Data excerpts:
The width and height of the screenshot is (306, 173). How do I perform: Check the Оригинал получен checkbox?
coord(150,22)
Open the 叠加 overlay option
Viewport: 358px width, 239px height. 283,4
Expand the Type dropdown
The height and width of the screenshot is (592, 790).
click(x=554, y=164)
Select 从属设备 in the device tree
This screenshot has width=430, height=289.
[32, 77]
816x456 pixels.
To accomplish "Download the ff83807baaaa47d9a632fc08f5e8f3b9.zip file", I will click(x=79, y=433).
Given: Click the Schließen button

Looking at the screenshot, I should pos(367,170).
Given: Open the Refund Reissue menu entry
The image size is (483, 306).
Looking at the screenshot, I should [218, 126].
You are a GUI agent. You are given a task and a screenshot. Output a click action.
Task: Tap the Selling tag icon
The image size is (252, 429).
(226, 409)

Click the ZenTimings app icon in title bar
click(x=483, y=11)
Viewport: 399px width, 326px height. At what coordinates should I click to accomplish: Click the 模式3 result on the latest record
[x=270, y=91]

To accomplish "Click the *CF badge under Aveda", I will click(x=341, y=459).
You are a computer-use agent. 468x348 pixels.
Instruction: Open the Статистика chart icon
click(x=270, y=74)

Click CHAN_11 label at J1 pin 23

YOUR INSTRUCTIONS:
Make an exact transcription of the entries.

RESPONSE TO THIS EXERCISE:
The width and height of the screenshot is (306, 173). How do I perform: Check the Оригинал получен checkbox?
coord(150,22)
Open the 叠加 overlay option
Viewport: 358px width, 239px height. 283,4
Expand the Type dropdown
The height and width of the screenshot is (592, 790).
click(x=554, y=164)
Select 从属设备 in the device tree
This screenshot has width=430, height=289.
[32, 77]
816x456 pixels.
To accomplish "Download the ff83807baaaa47d9a632fc08f5e8f3b9.zip file", I will click(x=79, y=433).
Given: Click the Schließen button

Looking at the screenshot, I should pos(367,170).
Given: Open the Refund Reissue menu entry
The image size is (483, 306).
Looking at the screenshot, I should [218, 126].
You are a GUI agent. You are given a task and a screenshot. Output a click action.
Task: Tap the Selling tag icon
The image size is (252, 429).
(226, 409)

Click the ZenTimings app icon in title bar
click(x=483, y=11)
Viewport: 399px width, 326px height. At what coordinates should I click to accomplish: Click the 模式3 result on the latest record
[x=270, y=91]

To accomplish "Click the *CF badge under Aveda", I will click(x=341, y=459).
You are a computer-use agent. 468x348 pixels.
Instruction: Open the Статистика chart icon
click(x=270, y=74)

Click CHAN_11 label at J1 pin 23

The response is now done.